12 agencies piloting VeriSign's PKI products

VeriSign Inc. has garnered 12 agency customers for its publickey infrastructure (PKI) products as the federal government moves to experiment with the technology needed to secure electronic commerce and public access to internal networks. The agencies nine civilian and three military are using

VeriSign Inc. has garnered 12 agency customers for its public-key infrastructure (PKI) products as the federal government moves to experiment with the technology needed to secure electronic commerce and public access to internal networks.

The agencies— nine civilian and three military— are using VeriSign's E-Commerce Solutions suite to pilot the use of digital certificates for secure communications and transactions over open networks. Certificates carry digital signatures, which are used to authenticate a user's identity and verify that data has not been altered during transmission over a network.

The E-Commerce product suite is designed to allow organizations to quickly and easily establish themselves as certificate authorities, which dole out and manage certificates, using front-end software coupled with VeriSign's back-end certificate-processing services.

The product is attractive to federal agencies because it provides a high-level of control over authenticating end users' authority and issuing and managing certificates, as well being able to scale to millions of users at a low cost of ownership, said Nick Piazzola, vice president of VeriSign's Federal Markets Division.

Although VeriSign declined to name the federal agencies that have begun using its products, FCW has learned that among them are the FBI, the Energy Department, the Patent and Trademark Office, the Social Security Administration, the Agriculture Department, the Air Force, the Navy and the Army. The Mountain View, Calif.-based company launched its Federal Markets Division from Baltimore in January 1997.

"We can bring up their own customized PKI in about seven days," Piazzola said. Agencies "fundamentally need security if they're going to connect up to the Internet and provide services. Just about every government agency today knows they need a PKI. It boils down to the issue of [whether] they want to develop one themselves or take advantage of our capabilities."

Core to the product suite is VeriSign's OnSite, which provides all the necessary certificate services, applications support and management tools required to operate a certificate authority.

OnSite consists of customized end-user enrollment pages, administrative control and management of World Wide Web pages, and a certificate directory distribution service.

End users can request and receive certificates via a set of Web pages. Administrators use a second set of Web pages to control user authentication, approve certificate requests and renewals, and revoke certificates as well as perform other management tasks.

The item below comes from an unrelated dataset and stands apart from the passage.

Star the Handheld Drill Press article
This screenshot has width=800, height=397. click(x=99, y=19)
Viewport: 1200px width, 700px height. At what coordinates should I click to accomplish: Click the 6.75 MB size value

Victor Wheatman, vice president of the information security strategy group at Gartner Group, San Jose, Calif., said VeriSign is "coming on rather strong" in the federal arena, especially because there has not been one central federal agency that has stepped up to operate a PKI for other agencies to use.

While the U.S. Postal Service and the General Services Administration have made overtures about launching a PKI to service other agencies, neither has launched an operational PKI, thereby leaving agencies on their own for securing transactions, he said. The FBI is using VeriSign's products in a pilot called Infraguard, which allows private-sector participants to file reports electronically to the FBI about computer security breaches, according to sources familiar with the project. These private-sector participants are issued certificates from VeriSign, and those certificates carry digital signatures to authenticate a user's identity.

PTO is using VeriSign technology as part of a pilot to demonstrate the exchange of patent documents in secure electronic form between the International Bureau of World Intellectual Property Office and patent offices in the United States, Europe and Japan.

Kelly Kavanagh, research director at IDC Government, said that while agencies are using digital certificates in pilot mode today, they are on track to fully deploy over the next 12 months.

Kavanagh said that although agencies are setting up PKIs via products, there are policy considerations to take into account when using the technology. "The issue of securing the infrastructure and the certificate servers and those elements of the process is something that agencies need to be aware of," he said.

At the same time VeriSign announced its growing government clientele, the company also announced a new marketing agreement designed to expand its federal offerings. The company signed an agreement with UWI.com that will allow VeriSign to give agencies the ability to create, distribute and archive digitally signed forms across the Internet, Piazzola said.